Information Necessary for Code Generators in SQLFlow

SQLFlow extends the syntax of the SELECT statement of SQL to support training a model:

SELECT * FROM kaggle_credit_fraud_training_data
LIMIT 1000
TO TRAIN DNNClassifier       /* a pre-defined TensorFlow estimator, tf.estimator.DNNClassifier */
WITH layers=[100, 200],   /* a parameter of the Estimator class constructor */
     train.batch_size = 8 /* a parameter of the Estimator.train method */
COLUMN *,                 /* all columns as raw features */
       cross(v1, v9, v28) /* plus a derived (crossed) column */
LABEL class
INTO sqlflow_models.my_model_table;      /* saves trained model parameters and features into a table */

Currently, we have the following syntax allowing users to provide necessary information for the training.

SELECT STATEMENT
TO TRAIN ...
WITH ...
COLUMN ... [FOR ...]
LABEL ...
INTO ...

SQLFlow server passes the above information to code generators like sql/codegen.go and sql/codegen_alps.go, which generates the training program may be using different and even conflicting rules.

Things will be even more difficult if we got other kinds of sql/codegen_**.go in the future.

In this document, we summarize information necessary for the code generators.

Necessary Information for Training

Model Name

Model Name is a string written after the keyword of TO TRAIN, which can be the name of a TensorFlow pre-made estimator or the full package path of a customized Estimator/KerasModel.

If the model name is the full package path of a customized model, the model should be installed according to How to install the customized model in SQLFlow.

Model Constructor Parameters

The model will be constructed by codegen according to the module name, and the constructor parameters can be set in the WITH block.

Here are some rules:

Name of a parameter must begin with model. and we take the rest of it as the real name.
To simplify implementation, the value of a parameter must be a type of numeric, string or list.

Take an example for DNNClassifier

TO TRAIN DNNClassifier
WITH
    model.hidden_units = [10, 20, 10]

Training Hyper-Parameters

The training hyper-parameters can be also set in the WITH block.

Here is the list of hyper-parameters planning to support.

	parameter name	type of value	default value	comment
batch size	train.batch_size	integer	512
drop remainder	train.drop_remainder	bool	true
cache	train.cache	bool/string	false	bool: enable cache in memory or not. string: enable cache and the name of a directory on the filesystem to caching tensors.
epoch	train.epoch	integer	1
shard	train.shard	integer	1	distributed training if greater than 1. Fixed size of PS btw.
shuffle	train.shuffle	bool/integer	false	bool: enable shuffle or not. integer: shuffle buffer size.
max_steps	train.max_steps	integer	None
eval steps	eval.steps	integer	None
start delay secs	eval.start_delay_secs	integer	120
throttle_secs	eval.throttle_secs	integer	600

COLUMN FOR

The expressions in COLUMN contains the Feature Columns information. There could be multiple COLUMN blocks in the SQL.

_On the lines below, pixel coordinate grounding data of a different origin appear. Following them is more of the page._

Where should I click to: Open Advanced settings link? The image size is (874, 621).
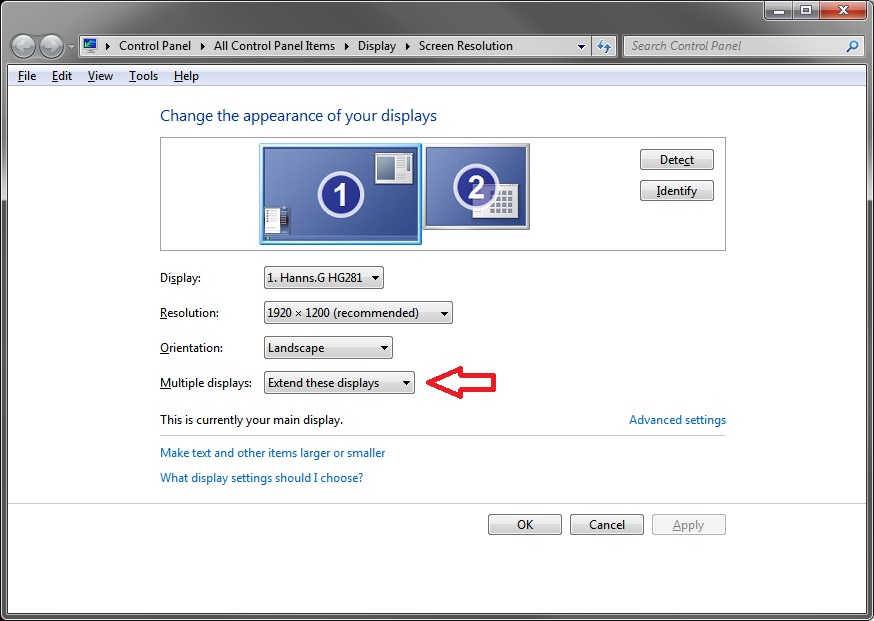(x=677, y=420)
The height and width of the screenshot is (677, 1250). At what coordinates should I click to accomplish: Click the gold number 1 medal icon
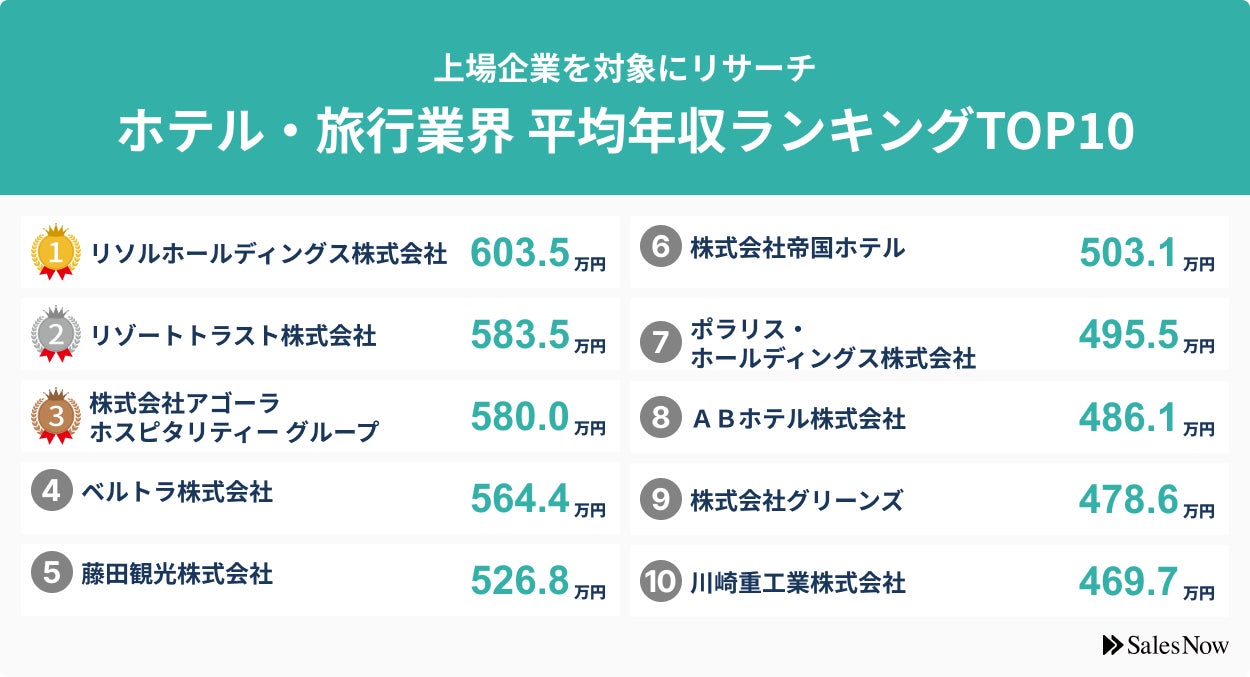[56, 252]
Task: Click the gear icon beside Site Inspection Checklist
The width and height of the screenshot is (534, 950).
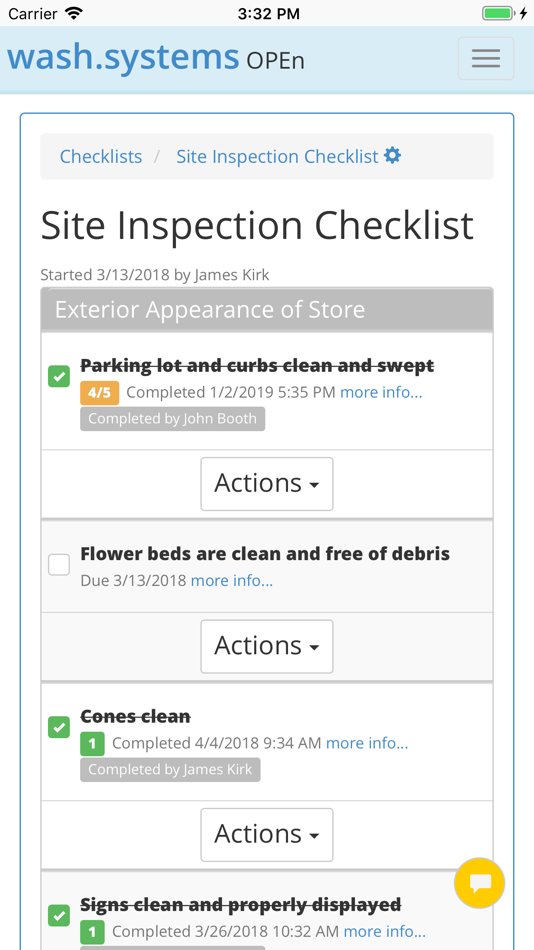Action: pyautogui.click(x=393, y=156)
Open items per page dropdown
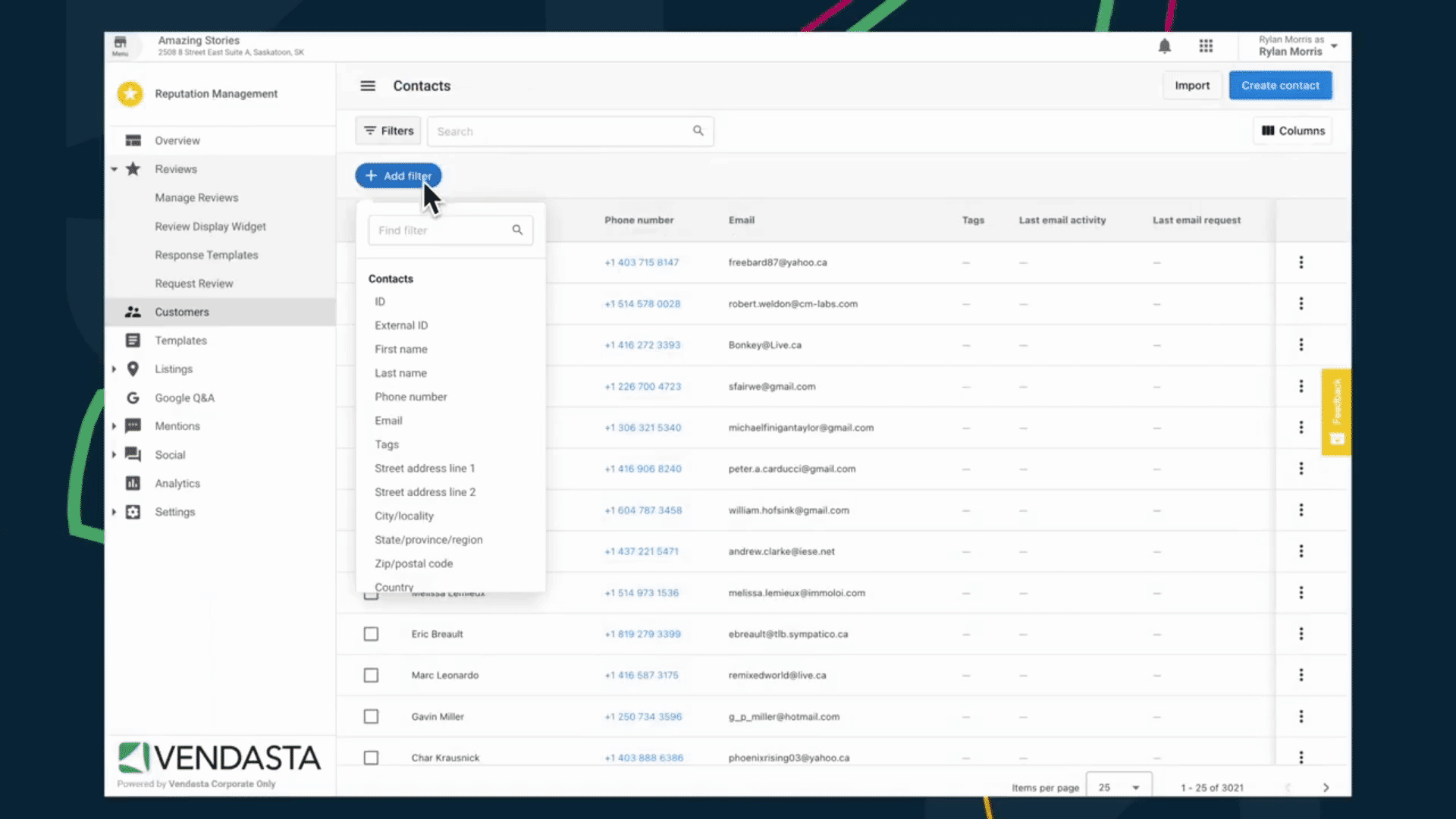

The value of FOR keyword represents which parameter of the constructor method the feature columns assigning to.

For example, the following SQL

...
TO TRAIN
	DNNLinearCombinedClassifier
WITH
	...
COLUMN
	DENSE(...) FOR linear_feature_columns
COLUMN
	BUCKET(...) FOR dnn_feature_columns
...

will be translated to

	estimator = tf.estimator. DNNLinearCombinedClassifier(
		linear_feature_columns = [tf.feature_column.numeric(...)],
		dnn_feature_columns = [tf.feature_column.bucket(...)],
		...
	)

They were not only translated into TensorFlow Feature Columns, but also contains the encoding information of data such as DENSE or SPARSE.

For example, the following SQL

SELECT 
...
COLUMN
	DENSE(c1, ...)
	SPARSE(c2, ...)

represents that the c1 field is the dense format and the c2 field is the sparse format.

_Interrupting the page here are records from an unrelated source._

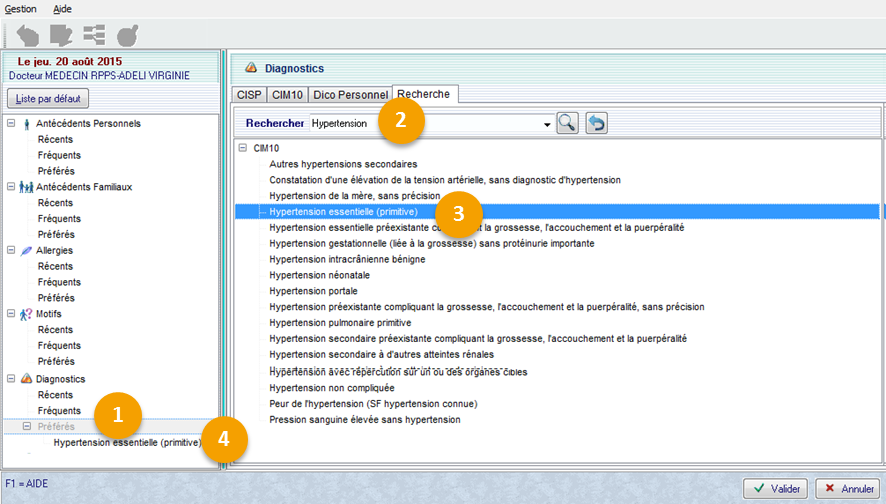Click the Antécédents Familiaux family icon
The width and height of the screenshot is (886, 504).
26,187
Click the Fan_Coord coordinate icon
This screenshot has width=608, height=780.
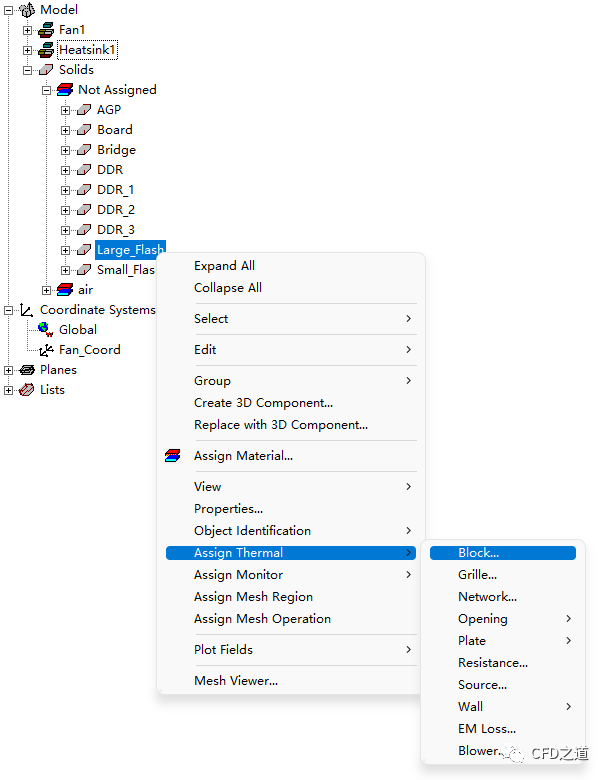click(46, 350)
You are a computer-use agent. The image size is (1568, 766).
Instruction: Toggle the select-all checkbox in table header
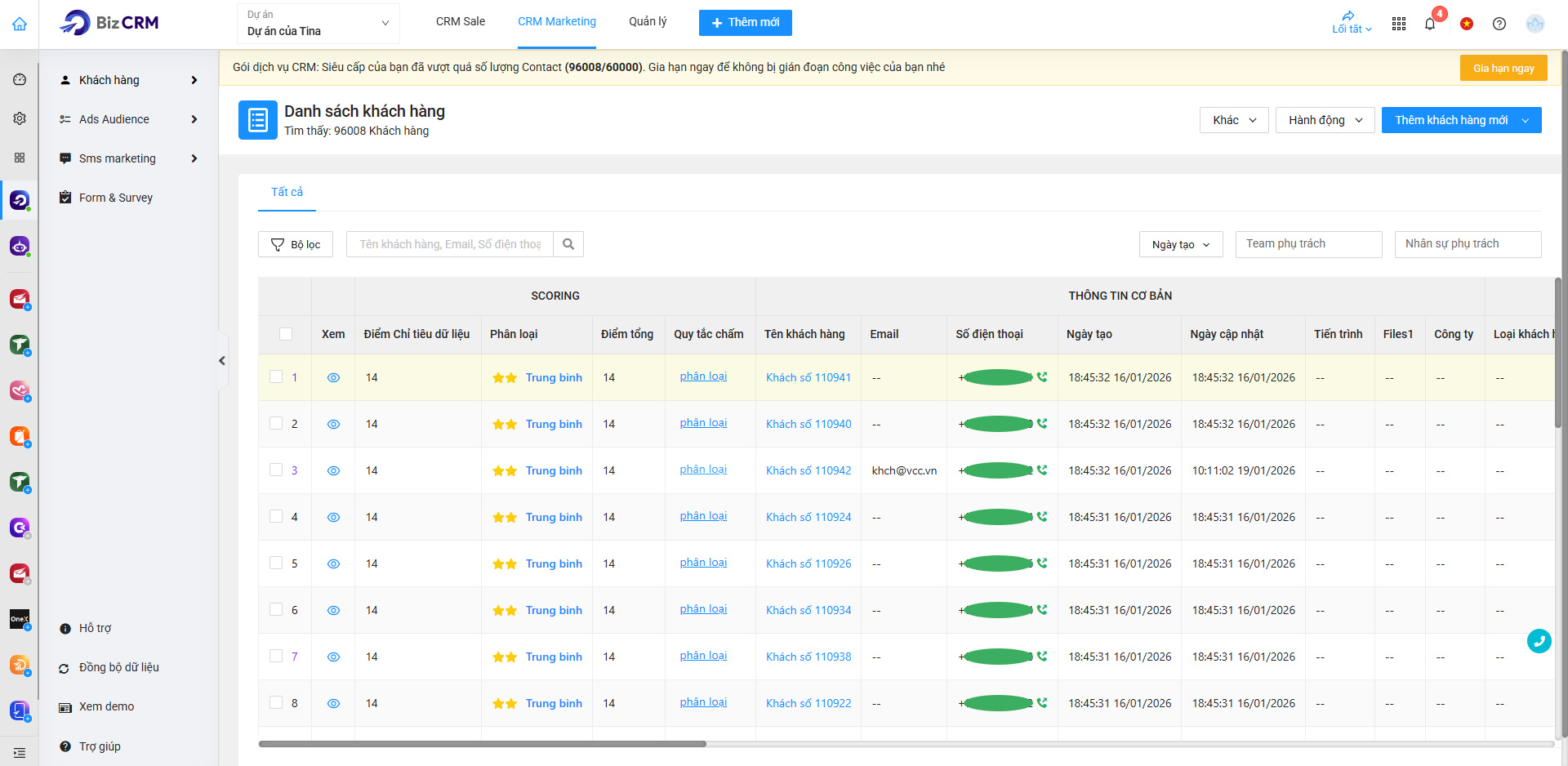pos(285,334)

Here is a list of supported expression:

expression	arguments of expression	example
dense	1. field name (str) 2. dense shape (list of integer) 3. separator (str)	dense(c1, [100, 200], comma)
sparse	1. field name (str) 2. sparse shape (integer) 3. separator (str)	sparse(c2, 10000, comma)
bucket	1. key (numeric) 2. bucket size (integer)	bucket(numeric(c1, 100), 20)
cat_id	1. field name (str) 2. bucket size (integer)	cat_id(c2, 10000)
embedding	1. key (cat_id) 2. dimension (integer) 3. combiner (str)	embedding(cat_id(c2, 10000), mean)

Independent Module for Resolving of Training Parameters

Since the format of training parameters has been unified, it’s better to have an independent module in SQLFlow to do the resolving according to the rules instead of doing it in each codegen_**.go.

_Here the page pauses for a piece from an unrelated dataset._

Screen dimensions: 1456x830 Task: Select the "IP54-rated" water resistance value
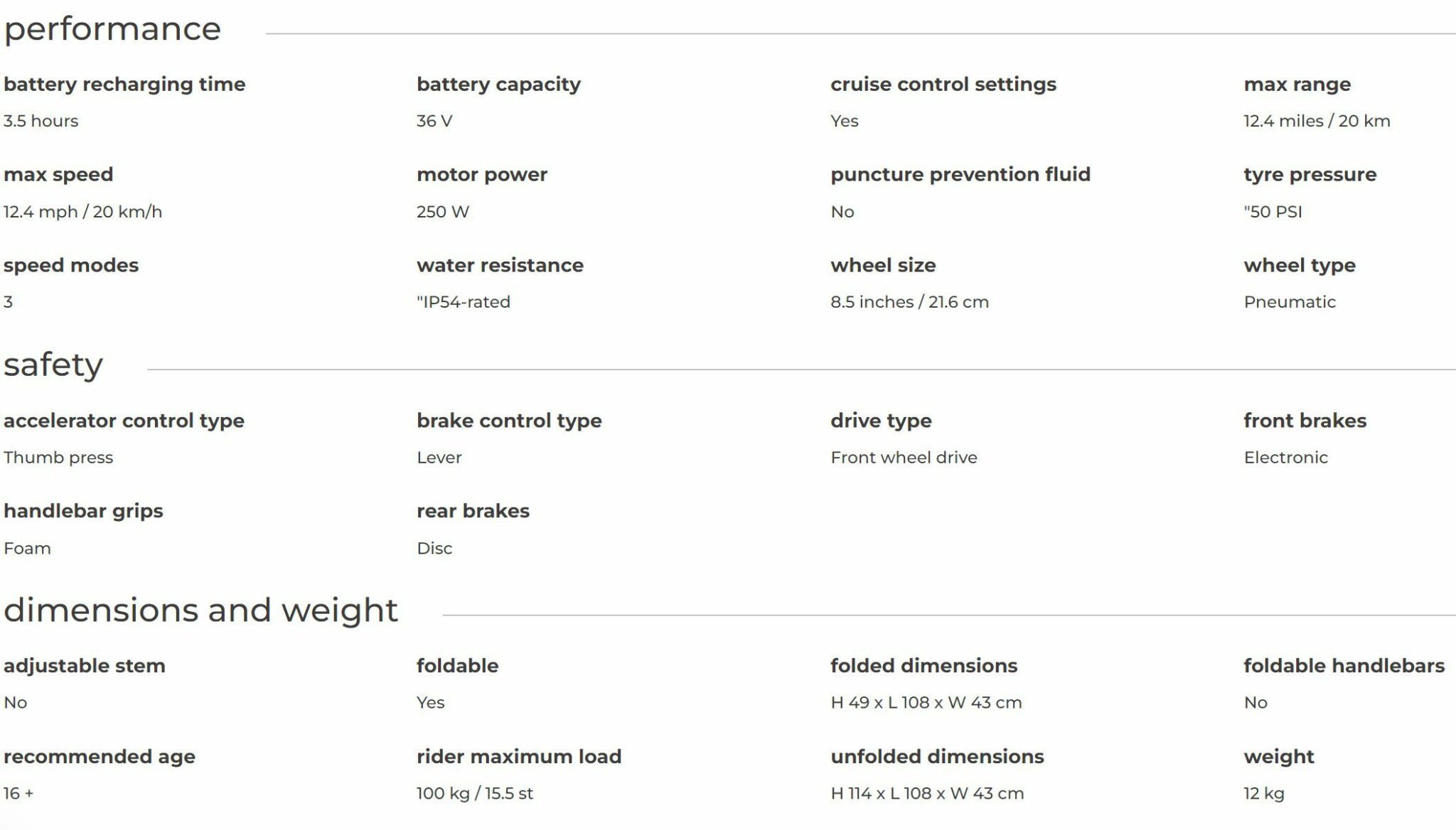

The advantage of an independent module contains

Unifying resolving process to avoid differences in processing between codegen modules.
Fast fail during resolving before the code generation.

Here we propose a module such as resolving.go which take the trainClause as input and outputs a struct named resolvedTrainClause for all kinds of codegen_**.go to do code generation.

The struct named resolvedTrainClause looks like this

package sql

type resolvedTrainClause struct {
	IsPreMadeModel  bool
	ModelName   string
	ModelConstructorParameters map[string]interface{}
	BatchSize int
	DropRemainder bool
	EnableCache bool
	CachePath string
	Epoch int
	Shard int
	EnableShuffle bool
	ShuffleBufferSize int
	MaxSteps int
	EvalSteps int
	EvalStartDelay int
	EvalThrottle int
	FeatureColumns map[string][]featureColumn
	FeatureSpecs map[string][]featureSpec
}